## Supplied data
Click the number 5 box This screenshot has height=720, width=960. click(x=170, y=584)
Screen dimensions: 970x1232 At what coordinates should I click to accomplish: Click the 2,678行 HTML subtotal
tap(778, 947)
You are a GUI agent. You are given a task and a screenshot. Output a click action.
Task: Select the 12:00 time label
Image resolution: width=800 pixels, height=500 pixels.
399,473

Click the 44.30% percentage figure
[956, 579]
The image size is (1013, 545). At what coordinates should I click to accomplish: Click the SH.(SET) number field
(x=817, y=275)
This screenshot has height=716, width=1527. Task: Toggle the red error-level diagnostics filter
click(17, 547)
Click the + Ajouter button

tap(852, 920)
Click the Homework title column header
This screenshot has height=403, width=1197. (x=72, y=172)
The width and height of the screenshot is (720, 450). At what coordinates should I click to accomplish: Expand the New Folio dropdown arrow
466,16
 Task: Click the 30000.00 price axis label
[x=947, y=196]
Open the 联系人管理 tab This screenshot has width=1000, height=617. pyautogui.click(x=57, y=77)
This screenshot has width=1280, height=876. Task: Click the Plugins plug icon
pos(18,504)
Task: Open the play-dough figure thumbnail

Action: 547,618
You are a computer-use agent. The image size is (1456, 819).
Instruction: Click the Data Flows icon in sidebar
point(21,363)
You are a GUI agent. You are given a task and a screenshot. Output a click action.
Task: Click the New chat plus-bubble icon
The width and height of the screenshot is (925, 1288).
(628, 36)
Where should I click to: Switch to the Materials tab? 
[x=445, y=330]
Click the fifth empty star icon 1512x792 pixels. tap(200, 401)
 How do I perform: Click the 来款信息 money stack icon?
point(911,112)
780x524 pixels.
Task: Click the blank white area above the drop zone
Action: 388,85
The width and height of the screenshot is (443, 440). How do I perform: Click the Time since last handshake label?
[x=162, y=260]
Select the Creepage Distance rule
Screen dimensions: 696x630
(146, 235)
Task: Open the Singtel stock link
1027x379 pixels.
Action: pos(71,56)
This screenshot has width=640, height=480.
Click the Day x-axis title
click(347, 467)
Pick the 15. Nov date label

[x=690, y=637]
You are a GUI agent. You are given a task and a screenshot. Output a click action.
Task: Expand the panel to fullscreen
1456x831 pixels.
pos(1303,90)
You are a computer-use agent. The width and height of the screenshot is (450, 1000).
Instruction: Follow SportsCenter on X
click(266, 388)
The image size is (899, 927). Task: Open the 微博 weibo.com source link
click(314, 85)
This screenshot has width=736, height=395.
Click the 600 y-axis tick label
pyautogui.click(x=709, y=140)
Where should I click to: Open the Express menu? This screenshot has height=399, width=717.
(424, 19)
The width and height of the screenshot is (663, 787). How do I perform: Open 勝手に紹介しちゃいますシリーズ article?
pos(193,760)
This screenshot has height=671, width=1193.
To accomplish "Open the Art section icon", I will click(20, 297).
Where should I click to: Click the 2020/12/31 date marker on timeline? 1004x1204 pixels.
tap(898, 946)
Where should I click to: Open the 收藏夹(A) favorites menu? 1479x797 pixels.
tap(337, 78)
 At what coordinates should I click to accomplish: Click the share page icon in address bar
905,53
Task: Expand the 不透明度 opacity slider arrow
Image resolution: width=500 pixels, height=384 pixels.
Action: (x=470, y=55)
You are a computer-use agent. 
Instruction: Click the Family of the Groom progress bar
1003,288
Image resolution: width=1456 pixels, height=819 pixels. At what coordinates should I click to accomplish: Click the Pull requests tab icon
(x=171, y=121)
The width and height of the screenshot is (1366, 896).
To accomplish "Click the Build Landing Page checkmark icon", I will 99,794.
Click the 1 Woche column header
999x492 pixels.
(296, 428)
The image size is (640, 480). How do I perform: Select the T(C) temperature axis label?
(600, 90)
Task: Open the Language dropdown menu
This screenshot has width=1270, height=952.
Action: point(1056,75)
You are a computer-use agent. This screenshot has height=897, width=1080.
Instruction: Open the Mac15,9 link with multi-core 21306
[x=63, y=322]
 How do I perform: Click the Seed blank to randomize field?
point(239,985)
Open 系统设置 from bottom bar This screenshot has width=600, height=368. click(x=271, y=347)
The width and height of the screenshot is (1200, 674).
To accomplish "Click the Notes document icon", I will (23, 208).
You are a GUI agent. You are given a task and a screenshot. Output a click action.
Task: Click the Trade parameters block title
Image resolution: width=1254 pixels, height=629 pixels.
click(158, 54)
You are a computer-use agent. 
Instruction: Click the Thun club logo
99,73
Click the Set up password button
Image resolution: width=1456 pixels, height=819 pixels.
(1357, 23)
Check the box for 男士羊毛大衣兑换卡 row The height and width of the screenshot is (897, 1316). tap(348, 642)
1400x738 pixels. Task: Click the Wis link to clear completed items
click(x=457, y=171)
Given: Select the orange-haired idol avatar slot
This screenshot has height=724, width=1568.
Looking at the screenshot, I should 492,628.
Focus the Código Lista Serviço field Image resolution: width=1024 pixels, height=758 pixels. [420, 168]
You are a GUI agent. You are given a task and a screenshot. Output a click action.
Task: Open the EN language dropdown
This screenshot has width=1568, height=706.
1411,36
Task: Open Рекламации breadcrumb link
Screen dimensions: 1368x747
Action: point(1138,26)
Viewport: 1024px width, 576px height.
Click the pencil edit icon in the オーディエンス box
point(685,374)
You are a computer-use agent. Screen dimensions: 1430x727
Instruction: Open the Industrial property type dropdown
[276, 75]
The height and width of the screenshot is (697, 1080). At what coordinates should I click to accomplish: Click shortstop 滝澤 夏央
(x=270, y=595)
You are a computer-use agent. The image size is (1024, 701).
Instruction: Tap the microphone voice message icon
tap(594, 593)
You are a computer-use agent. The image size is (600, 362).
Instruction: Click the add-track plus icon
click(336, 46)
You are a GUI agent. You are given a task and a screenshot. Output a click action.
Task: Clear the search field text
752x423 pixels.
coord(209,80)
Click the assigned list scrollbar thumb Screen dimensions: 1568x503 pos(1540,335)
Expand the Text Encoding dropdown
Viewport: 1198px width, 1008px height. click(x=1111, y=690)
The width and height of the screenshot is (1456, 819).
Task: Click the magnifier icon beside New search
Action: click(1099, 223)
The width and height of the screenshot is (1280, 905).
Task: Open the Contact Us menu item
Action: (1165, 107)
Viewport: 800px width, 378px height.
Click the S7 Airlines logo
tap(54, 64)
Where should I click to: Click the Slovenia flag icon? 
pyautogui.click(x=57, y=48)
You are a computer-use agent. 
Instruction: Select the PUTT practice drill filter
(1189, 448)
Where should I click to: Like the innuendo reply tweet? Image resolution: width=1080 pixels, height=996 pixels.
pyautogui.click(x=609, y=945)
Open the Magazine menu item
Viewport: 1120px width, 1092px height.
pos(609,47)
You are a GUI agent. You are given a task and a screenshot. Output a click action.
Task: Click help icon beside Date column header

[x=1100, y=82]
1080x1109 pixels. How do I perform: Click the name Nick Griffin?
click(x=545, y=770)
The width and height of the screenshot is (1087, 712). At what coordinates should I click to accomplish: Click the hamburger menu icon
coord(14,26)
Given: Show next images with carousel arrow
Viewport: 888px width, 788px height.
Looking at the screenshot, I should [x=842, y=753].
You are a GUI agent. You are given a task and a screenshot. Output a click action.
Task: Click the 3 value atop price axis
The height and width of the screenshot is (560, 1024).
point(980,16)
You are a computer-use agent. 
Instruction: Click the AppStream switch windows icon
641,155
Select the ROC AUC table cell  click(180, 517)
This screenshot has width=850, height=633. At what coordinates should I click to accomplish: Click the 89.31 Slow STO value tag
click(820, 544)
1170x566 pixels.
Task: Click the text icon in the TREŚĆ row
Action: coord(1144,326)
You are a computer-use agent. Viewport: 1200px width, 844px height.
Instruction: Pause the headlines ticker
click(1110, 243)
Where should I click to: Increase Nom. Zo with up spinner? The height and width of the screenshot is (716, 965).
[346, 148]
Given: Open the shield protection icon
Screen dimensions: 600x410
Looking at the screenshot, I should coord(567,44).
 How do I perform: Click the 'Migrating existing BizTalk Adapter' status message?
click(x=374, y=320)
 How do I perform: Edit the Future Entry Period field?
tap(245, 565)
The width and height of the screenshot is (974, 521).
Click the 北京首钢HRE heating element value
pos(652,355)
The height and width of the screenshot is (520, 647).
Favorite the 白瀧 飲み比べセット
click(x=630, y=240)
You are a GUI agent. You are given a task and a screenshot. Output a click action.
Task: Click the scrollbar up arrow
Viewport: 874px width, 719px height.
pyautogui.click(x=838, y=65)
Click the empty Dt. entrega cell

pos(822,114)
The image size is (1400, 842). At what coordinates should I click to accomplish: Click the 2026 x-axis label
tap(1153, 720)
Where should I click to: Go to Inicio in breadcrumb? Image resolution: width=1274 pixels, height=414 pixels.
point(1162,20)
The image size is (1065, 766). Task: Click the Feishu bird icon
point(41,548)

## Activity
Using the entries above, give back exactly the line containing "Instruction: Click the Data", the line containing "Task: Click the New chat plus-bubble icon", and every line between them, and nothing else.

## Task output
Instruction: Click the Data Flows icon in sidebar
point(21,363)
You are a GUI agent. You are given a task and a screenshot. Output a click action.
Task: Click the New chat plus-bubble icon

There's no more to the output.